# I'm not a conspiracy theorist by any means, but I think there is much more to this than what we are being told.



## Gardenlover (Apr 1, 2020)

Not for the faint of heart (Need more info do a search for yourself.)
https://www.cnn.com/2020/01/28/poli...chinese-nationals-arrest-espionage/index.html
https://www.npr.org/2020/02/14/8061...st-raises-questions-about-scientific-openness
https://www.reuters.com/article/us-...-at-harvard-boston-institutions-idUSKBN1ZR23V


----------



## C'est Moi (Apr 1, 2020)




----------



## Ladybj (Apr 1, 2020)

Hmmmmmmmmmmm....... I always felt there was a piece of the puzzle that is missing.   Maybe its my analytical side   I pray it gets better soon.


----------



## Judycat (Apr 1, 2020)

Microbiologists have found evidence early in the pandemic that this corona virus is naturally occurring not cobbled together from other viruses in a laboratory.


----------



## Keesha (Apr 1, 2020)

Judycat said:


> Microbiologists have found evidence early in the pandemic that this corona virus is naturally occurring not cobbled together from other viruses in a laboratory.


A world leading virus expert said that other animals have carried the corona virus for a long time now like bats. She said that the virus never affected humans but now it has. Considering all the strange  & unusual foods offered in Asia, it doesn’t surprise me that it started around there.


----------



## WhatInThe (Apr 1, 2020)

I don't know if was manufactured but did the Chinese discover it and start running experiments at the Wuhan test facility is another question. It could be something they lost control of. Also there are reports that lab employees sell experimented on animals in local markets for extra cash.


----------



## Aunt Bea (Apr 2, 2020)

Data shown

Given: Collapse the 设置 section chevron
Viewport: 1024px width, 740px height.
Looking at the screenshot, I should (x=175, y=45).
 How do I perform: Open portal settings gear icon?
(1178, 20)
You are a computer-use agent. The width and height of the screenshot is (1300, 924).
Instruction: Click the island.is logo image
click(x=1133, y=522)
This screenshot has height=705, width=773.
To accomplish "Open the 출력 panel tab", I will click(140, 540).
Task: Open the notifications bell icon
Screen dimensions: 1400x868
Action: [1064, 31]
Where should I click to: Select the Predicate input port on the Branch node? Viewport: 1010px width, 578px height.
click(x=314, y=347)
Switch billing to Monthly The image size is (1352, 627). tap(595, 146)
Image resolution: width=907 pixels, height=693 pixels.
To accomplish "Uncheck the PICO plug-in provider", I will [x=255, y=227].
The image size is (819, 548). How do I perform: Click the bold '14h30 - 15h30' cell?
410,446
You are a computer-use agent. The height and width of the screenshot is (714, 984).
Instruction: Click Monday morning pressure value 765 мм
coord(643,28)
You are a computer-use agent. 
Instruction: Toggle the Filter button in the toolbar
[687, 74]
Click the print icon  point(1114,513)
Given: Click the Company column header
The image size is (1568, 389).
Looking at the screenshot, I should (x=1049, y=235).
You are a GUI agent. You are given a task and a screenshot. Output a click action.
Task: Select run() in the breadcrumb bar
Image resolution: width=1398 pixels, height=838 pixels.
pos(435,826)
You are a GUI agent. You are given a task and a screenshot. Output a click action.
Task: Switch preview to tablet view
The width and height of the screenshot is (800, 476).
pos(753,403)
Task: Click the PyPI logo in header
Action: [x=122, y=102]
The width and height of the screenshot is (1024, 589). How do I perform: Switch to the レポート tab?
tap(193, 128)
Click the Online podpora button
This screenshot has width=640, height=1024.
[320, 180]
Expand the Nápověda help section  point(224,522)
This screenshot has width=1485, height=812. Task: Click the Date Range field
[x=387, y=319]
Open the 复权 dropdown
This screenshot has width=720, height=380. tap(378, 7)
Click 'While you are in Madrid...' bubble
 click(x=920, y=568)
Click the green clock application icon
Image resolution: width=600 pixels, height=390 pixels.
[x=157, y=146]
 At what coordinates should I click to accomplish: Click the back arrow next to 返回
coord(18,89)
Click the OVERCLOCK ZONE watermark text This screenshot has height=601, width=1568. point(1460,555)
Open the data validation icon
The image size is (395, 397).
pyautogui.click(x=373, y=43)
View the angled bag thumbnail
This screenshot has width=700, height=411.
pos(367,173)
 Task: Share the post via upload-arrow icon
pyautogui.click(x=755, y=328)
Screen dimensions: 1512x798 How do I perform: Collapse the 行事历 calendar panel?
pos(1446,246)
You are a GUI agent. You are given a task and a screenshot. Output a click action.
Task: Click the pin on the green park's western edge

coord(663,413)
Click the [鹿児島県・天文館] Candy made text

Instructions for the task
List every username in the forum thread whose post is dated Apr 1, 2020.

Exercise response
Gardenlover, C'est Moi, Ladybj, Judycat, Keesha, WhatInThe